À titre d'exemple, Mennatallah El-Assady cite un modèle linguistique conçu spécifiquement pour identifier les termes et les sujets clés dans une base de données textuelle. Un tel programme d'IA pourrait être utile aux politologues, explique-t-elle, car il les aiderait à analyser plus rapidement et plus facilement les longues transcriptions de débats politiques. Le problème est qu'il existe de nombreuses façons de définir la catégorie de chaque sujet.

Un programme interactif demandant une contribution humaine

«Les modèles linguistiques ne regardent pas un texte de la même manière qu'une personne le ferait», explique Mennatallah El-Assady. Ils combinent plutôt des blocs de texte qui apparaissent fréquemment ensemble et les assignent à une catégorie commune. «En revanche, un lecteur ou lectrice humaine tient également compte du contexte plus large et s'appuie sur un large éventail de connaissances générales.»

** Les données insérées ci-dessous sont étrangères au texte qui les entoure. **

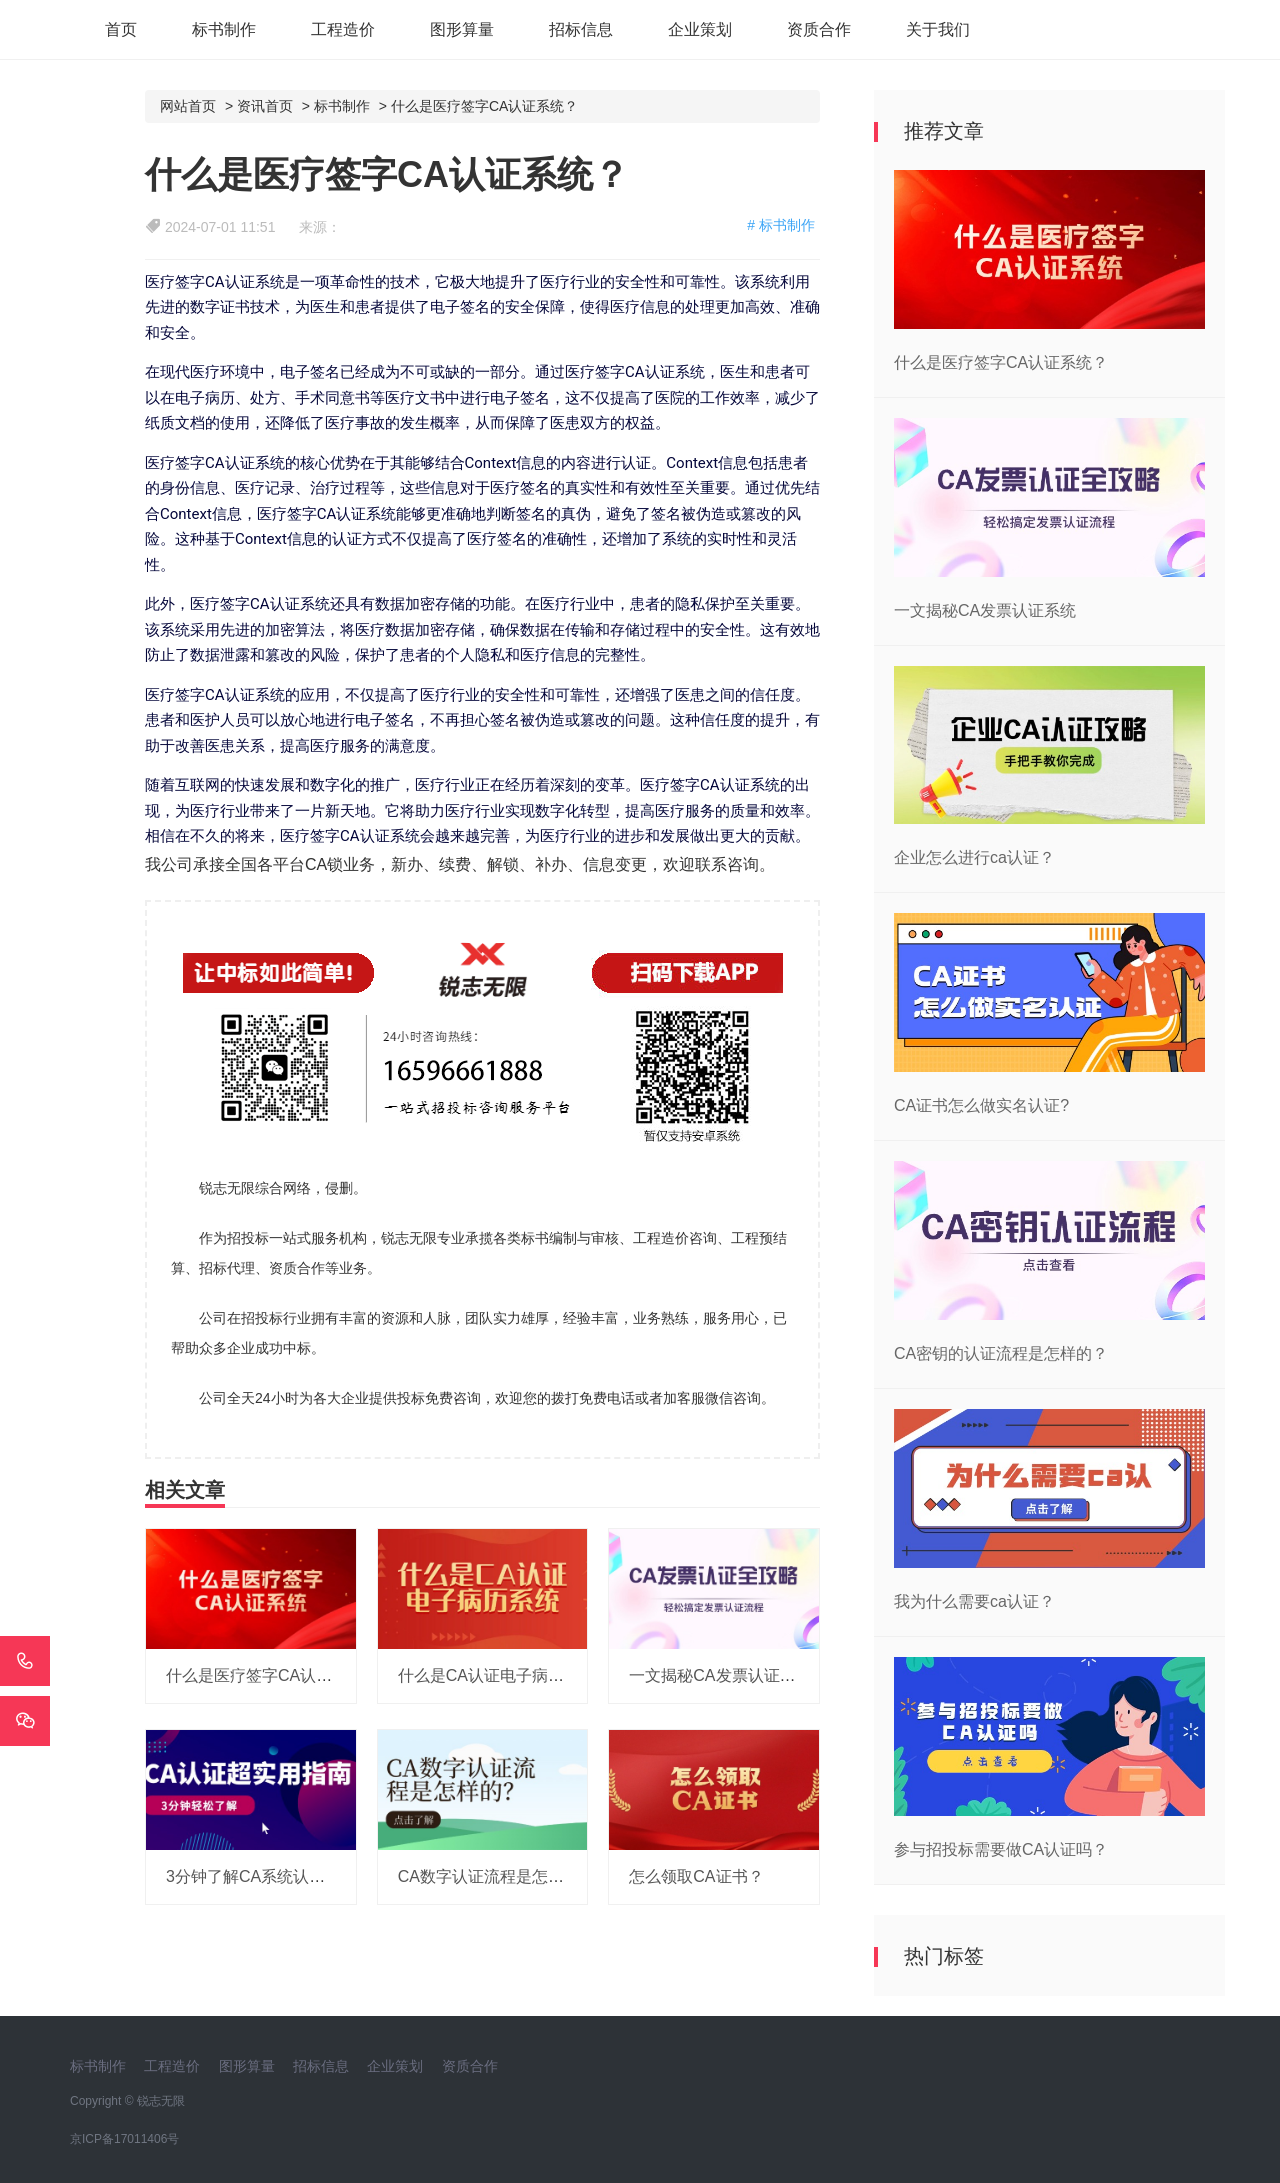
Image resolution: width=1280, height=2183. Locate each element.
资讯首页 (265, 106)
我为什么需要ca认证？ (974, 1601)
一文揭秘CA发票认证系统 (720, 1675)
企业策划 (700, 29)
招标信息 (581, 29)
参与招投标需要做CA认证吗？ (1001, 1849)
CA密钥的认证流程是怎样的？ (1001, 1353)
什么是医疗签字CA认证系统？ (484, 106)
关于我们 (938, 29)
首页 (121, 29)
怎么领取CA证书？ (696, 1876)
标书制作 (224, 29)
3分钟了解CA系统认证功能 (261, 1876)
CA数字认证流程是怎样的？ (497, 1876)
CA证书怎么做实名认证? (981, 1105)
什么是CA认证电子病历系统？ (505, 1675)
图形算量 (462, 29)
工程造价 (343, 29)
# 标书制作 (781, 225)
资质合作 (819, 29)
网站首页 (188, 106)
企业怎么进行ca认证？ (974, 857)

Et c'est précisément la raison pour laquelle Mennatallah El-Assady s'intéresse tant à la collaboration entre l'intelligence humaine et l'intelligence artificielle: parce qu'elles sont différentes, et parce que chaque personne apporte sa propre perspective. «Ensemble, les êtres humains et les ordinateurs obtiennent de meilleurs résultats que s'ils étaient isolés.» Cela dit, le problème des programmes d'IA classiques est qu'il est compliqué d'adapter les algorithmes pour qu'ils tiennent compte des préférences de chacune et chacun. En règle générale, c'est un travail pour le développeur ou développeuse d'apprentissage automatique.

Mennatallah El-Assady est depuis longtemps séduite par l'idée de pouvoir surmonter cet obstacle et de donner du pouvoir aux êtres humains. En utilisant l'analyse de texte basée sur l'IA, elle a développé une série d'interfaces visuelles interactives pour affiner les modèles linguistiques. Celles-ci décrivent en temps réel comment un algorithme attribue des blocs de texte à de nouvelles catégories au cours du processus d'apprentissage.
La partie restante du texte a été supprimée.